The disease, which was widely spread several centuries ago, is now extremely rare.
A few months ago, as the BBC reports, the doctors at Countess of Chester Hospital in Wales delivered a 15-year-old teenager whose arms and legs were covered with a rash, a rather unusual diagnosis – cowpox. Across the country, such a disease has not been seen for more than a decade, although only a few centuries ago it was quite widespread. In addition, this disease played an important role for one of the most significant discoveries in the history of medicine.
The word “vaccine” comes from the Latin word vacca, meaning a cow, or, more precisely, from the word vaccinia (Latin “cowpox”). In the 18th century, the English physician Edward Jenner noticed that cowpox, often found among thrush, made them less prone to another, much more dangerous disease – a smallpox.
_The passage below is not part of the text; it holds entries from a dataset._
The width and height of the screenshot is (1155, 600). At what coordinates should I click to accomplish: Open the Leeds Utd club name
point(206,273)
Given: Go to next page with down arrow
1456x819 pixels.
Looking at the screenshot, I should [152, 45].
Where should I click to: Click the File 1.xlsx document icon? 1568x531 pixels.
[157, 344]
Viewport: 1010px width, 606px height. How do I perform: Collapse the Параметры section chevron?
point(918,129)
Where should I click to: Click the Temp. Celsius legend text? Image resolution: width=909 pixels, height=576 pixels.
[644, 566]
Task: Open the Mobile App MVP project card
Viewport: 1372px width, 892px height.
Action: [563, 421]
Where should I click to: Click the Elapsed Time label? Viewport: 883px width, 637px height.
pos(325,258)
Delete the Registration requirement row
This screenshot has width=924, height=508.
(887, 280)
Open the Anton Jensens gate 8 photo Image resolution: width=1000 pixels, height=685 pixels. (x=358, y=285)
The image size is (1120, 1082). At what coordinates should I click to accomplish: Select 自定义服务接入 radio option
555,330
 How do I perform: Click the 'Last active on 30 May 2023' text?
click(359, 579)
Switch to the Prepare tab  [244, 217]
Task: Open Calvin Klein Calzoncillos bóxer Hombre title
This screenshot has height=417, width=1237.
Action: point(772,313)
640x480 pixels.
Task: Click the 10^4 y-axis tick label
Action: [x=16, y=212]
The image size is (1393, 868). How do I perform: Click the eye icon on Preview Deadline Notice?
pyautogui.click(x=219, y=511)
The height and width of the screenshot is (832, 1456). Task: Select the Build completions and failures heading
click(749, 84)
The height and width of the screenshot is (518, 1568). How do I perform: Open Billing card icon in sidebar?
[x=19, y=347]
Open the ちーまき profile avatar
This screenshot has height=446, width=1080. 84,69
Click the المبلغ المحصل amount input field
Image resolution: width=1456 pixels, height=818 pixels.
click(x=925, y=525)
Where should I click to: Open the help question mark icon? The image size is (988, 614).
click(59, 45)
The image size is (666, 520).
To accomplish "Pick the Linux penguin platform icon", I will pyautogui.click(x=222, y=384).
In 1796, Jenner first applied vaccine against smallpox, obtained from vesicles on the arm of a patient with cowpox.
A modern British teenager, according to the BBC, was infected with cowpox, apparently when he fed several calves. (This, by the way, is even more unfortunate than it may seem at first glance – since, despite the name, cowpox is most often picked up from cats and rodents.) The boy later developed festering rashes on his arms and legs; First he was examined by a family doctor and then immediately sent to the hospital Countess of Chester Hospital, where he was diagnosed accurately.
According to Robert Smith, a specialist from the Countess of Chester Hospital, cowpox has not been registered in Wales for the last 10-15 years. From 1975 to 1992 As reported by Smith, 29 cases were recorded.